Author: Tiziana Barghini
Peter Blair Henry, dean of New York University’s Stern School of Business

Global Finance: What is the most important factor in boosting global prosperity?

Peter Blair Henry: Global trade. Trade is possibly the single most important factor that boosts global prosperity. And advanced economies need to take a hard look at their current policies and embrace market-friendly reforms like those James A. Baker III urged emerging countries to adopt in the 1980s: countercyclical fiscal policy, sound money and open markets. In advanced nations, we have structural issues. We lack clarity around fiscal and monetary policies. We have to address income inequality by addressing education, instead of blaming trade with China and other emerging countries for our underperformance.
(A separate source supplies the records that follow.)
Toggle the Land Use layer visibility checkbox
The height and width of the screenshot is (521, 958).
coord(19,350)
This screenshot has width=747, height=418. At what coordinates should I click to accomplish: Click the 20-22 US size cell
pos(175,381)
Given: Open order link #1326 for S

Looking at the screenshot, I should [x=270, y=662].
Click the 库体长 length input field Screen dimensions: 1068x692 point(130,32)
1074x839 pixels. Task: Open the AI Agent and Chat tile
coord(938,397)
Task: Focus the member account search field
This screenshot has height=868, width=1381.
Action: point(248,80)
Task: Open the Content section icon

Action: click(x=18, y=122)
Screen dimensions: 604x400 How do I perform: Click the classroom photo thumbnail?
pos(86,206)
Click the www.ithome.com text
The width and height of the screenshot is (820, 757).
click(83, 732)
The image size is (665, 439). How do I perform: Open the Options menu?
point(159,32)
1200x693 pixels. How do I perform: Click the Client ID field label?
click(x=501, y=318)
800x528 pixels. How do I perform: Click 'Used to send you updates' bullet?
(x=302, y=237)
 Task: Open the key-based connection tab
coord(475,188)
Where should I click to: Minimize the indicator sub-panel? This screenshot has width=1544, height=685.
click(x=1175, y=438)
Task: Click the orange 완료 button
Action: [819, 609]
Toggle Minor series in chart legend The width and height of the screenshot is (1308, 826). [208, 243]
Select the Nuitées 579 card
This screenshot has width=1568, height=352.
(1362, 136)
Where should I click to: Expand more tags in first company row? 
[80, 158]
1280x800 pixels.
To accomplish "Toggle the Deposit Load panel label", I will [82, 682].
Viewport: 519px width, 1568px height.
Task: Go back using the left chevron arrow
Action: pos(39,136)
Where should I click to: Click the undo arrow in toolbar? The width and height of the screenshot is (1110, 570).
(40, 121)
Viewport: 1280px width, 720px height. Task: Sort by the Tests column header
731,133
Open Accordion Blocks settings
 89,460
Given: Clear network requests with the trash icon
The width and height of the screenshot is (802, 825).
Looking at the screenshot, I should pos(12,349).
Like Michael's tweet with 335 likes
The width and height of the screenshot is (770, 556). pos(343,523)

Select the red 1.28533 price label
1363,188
If we commit to substantial reforms, we have a very bright future ahead.

GF: How do you explain the lack of trust between developed and emerging economies?

Henry: Emerging markets now account for more than half of global growth, and that continues to increase (but) advanced countries have yet to grant them leadership roles that reflect their growing influence. The BRICs (Brazil, Russia, India and China) now produce about 20% of global GDP and account for 11% of the voting shares at the International Monetary Fund; Western European countries produce 24% of global GDP and have 32% of the IMF’s voting shares. In 2010, the finance ministers of the G20 agreed on an historic reform of the IMF, but still there has been no reform, mainly because of the opposition of the US Congress. This is a major reason why we have seen a proliferation of regional alternatives to global institutions. Think of Banco del Sur (a monetary fund and lending organization established in 2009 by Argentina, Brazil, Paraguay, Uruguay, Ecuador, Bolivia, Venezuela), the Chiang Mai Initiative (a multilateral currency-swap agreement launched in 2010 between Asean nations, China, Japan and South Korea), the BRICS Development Bank, and most recently, the Asian Infrastructure Investment Bank. Thanks to unfulfilled promises and the resulting lack of trust, both developing and developed countries have been trapped in a cycle of underperformance. The world economy expanded by 5.4% in 2010, but its annual rate of growth has declined in every subsequent year.

GF: Is social unrest one of the risks stemming from the lack of trust between emerging and developed countries?

Henry: Yes, that risk exists. There is a slow-moving collision course [unfolding] between creeping anti-capitalist sentiment, legitimate discontent and the coming boom of the workforce of emerging countries. In the early 1980s, gross global capital flows as a percentage of GDP were around 4%. We saw a dramatic rise in the subsequent two decades, with gross capital flows peaking in 2007 at approximately 20% of GDP. We had a dramatic drop in capital flows after the financial crisis, down to about 5%. Gross capital flows have still not rebounded to pre-crisis levels, and this is unfortunate because we now face a period of dramatic growth in the labor force of the developing world. Over the next 15 years, countries such as Pakistan, Indonesia and Nigeria will add approximately 1.7 million people per month to the combined labor force of developing nations. Large numbers of young people without work is a recipe for social unrest.